I'm self studying Measure Theory by Bartle's book and I have a doubt in the proof of a lemma. Before I say what is the lemma and what is my doubt, I would like to say that the book is available here if anyone wants to see and I would like to introduce some notation according to the Bartle's book that I believe it's necessary to understand the proof of the lemma.
$\textbf{Notation:}$
(i) $\overline{\mathbb{R}} := \mathbb{R} \cup \{ -\infty, +\infty \} $ is the extended real number system and the function with codomain $\overline{\mathbb{R}}$ are said to be extended real valued functions.

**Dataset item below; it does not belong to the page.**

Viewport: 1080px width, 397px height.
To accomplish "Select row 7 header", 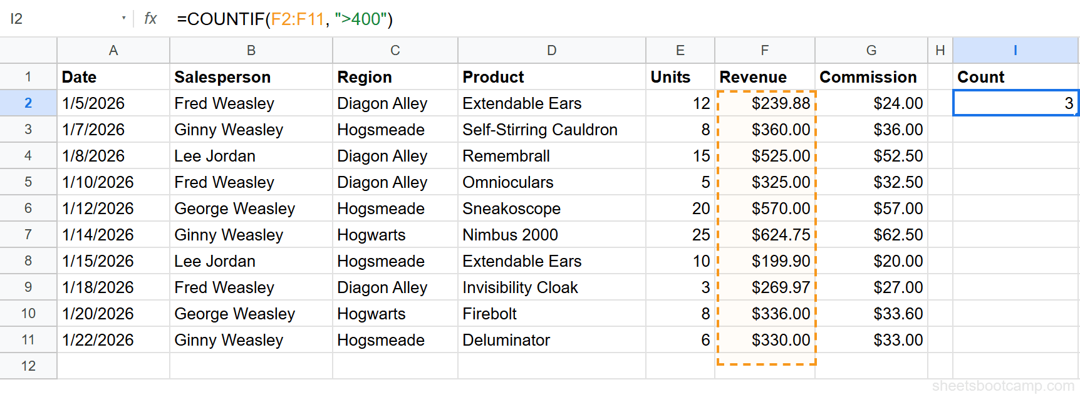I will click(28, 234).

(ii) $\textbf{X}$ in bold is the $\sigma-$algebra of a set $X$.
(iii) The collection of all extended real valued $\textbf{X}-$measurable function on $X$ is denoted by $M(X, \textbf{X})$.

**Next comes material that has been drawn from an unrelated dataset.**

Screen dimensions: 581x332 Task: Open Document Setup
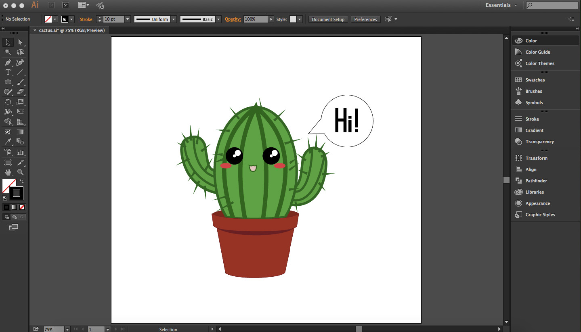[328, 19]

$\textbf{Lemma 2.8}$ An extended real valued function $f$ is measurable if and only if the sets
$$A := \{ x \in X \ ; \ f(x) = +\infty \} \hspace{0.5cm} \text{and} \hspace{0.5cm} B := \{ x \in X \ ; \ f(x) = - \infty \}$$ belong to $\textbf{X}$ and the real-valued function $f_1$ defined by
$$f_1(x) := f(x), x \notin A \cup B$$
$$f_1(x) := 0, x \in A \cup B$$
is measurable.
$\textbf{Proof:}$
If $f \in M(X, \textbf{X})$, it has already been noted that $A$ and $B$ belong to $\textbf{X}$. Let $\alpha \in \mathbb{R}$ and $\alpha \geq 0$, then
$$\{ x \in X \ ; \ f_1(x) > \alpha \} = \{ x \in X \ ; \ f(x) > \alpha \} \ \backslash \ A$$
If $\alpha < 0$, then
$$\{ x \in X \ ; \ f_1(x) > \alpha \} = \{ x \in X \ ; \ f(x) > \alpha \} \cup B$$
The proof continues, but my doubt emerges here. I would like to know why $\{ x \in X \ ; \ f_1(x) > \alpha \} = \{ x \in X \ ; \ f(x) > \alpha \} \cup B$? I don't know why $\{ x \in X \ ; \ f_1(x) > \alpha \}$ have points of $B$ since $\alpha$ is fixed.
Thanks in advance!
This equality is valid for $\alpha <0$, so \begin{align}\{ x \in X \ ; \ f_1(x) > \alpha \}&=\{ x \in X \ ; \ f(x) > \alpha \}\cup\{ x \in X \ ; \ f_1(x) =0 \}\\[1ex] &=\{ x \in X \ ; \ f(x) > \alpha \}\cup (A\cup B)\\[1ex] &=\{ x \in X \ ; \ f(x) > \alpha \}\cup B \end{align} since $\;A\subset \{ x \in X \ ; \ f(x) > \alpha \}$.